In order to improve security, we want to monitor the state of our servers. This includes adding a tripwire system that keeps monitoring certain files to see if they get modified. A possible system for this can be Tripwire.

[michiels]

I think that a tool like "rkhunter" includes both service/port scanning, file scanning and known exploit scanning. So with running something like rkhunter, you have all tools in one.

[jvanbaarsen]

I believe there is a subtle difference in rkhunter and Tripwire. Tripwire acts as an Intrusion detection system, RKHunter mainly checks for rootkits. I have to dive deeper into this matter. I'll report back here when I have more info.

[jvanbaarsen]

@michiels I think it makes sense to run both.

[michiels]

@jvanbaarsen Allright. I've already done some research towards this, so if you have anything that you think Tripwire does on top of RKHunter, then I'm happy to hear!

[jvanbaarsen]

@michiels Tripwire checks a full set of files and checks if they have been modified.
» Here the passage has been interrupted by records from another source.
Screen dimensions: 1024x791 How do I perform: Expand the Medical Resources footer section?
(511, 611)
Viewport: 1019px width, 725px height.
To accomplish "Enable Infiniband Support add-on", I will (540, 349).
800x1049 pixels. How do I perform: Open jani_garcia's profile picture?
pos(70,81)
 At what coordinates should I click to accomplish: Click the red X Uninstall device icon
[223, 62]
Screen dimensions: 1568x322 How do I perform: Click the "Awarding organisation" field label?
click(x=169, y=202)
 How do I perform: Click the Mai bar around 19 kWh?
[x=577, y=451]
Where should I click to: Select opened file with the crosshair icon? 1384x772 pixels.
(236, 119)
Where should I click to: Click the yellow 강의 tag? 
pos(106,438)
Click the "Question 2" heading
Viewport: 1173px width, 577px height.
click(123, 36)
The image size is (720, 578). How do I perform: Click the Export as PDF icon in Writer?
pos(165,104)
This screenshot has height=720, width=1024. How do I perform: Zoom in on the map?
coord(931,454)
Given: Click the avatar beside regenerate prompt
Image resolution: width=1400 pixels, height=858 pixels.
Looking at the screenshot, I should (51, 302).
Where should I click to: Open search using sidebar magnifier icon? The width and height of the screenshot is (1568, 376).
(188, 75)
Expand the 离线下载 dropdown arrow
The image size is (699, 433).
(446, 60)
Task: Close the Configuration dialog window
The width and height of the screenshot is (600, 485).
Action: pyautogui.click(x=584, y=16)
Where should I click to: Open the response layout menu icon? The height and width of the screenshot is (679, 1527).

What I've seen so far is that RKHunter checks against a known list of rootkits, and only checks for those instances.

[jvanbaarsen]

Downside of Tripwire is that it takes a lot of configuration work.

[michiels]

@jvanbaarsen Ok, my experience is that rkhunter checks for all system files that have been installed when you "snapshotted" your system, and you can exclude paths that you know are going to change (because of deployments for example). But, we can test them both as part of this issue!

[jvanbaarsen]

@michiels Yeah, I have now configured Tripwire on a new server, will also install RKHunter besides it. We can then see which gives the best result.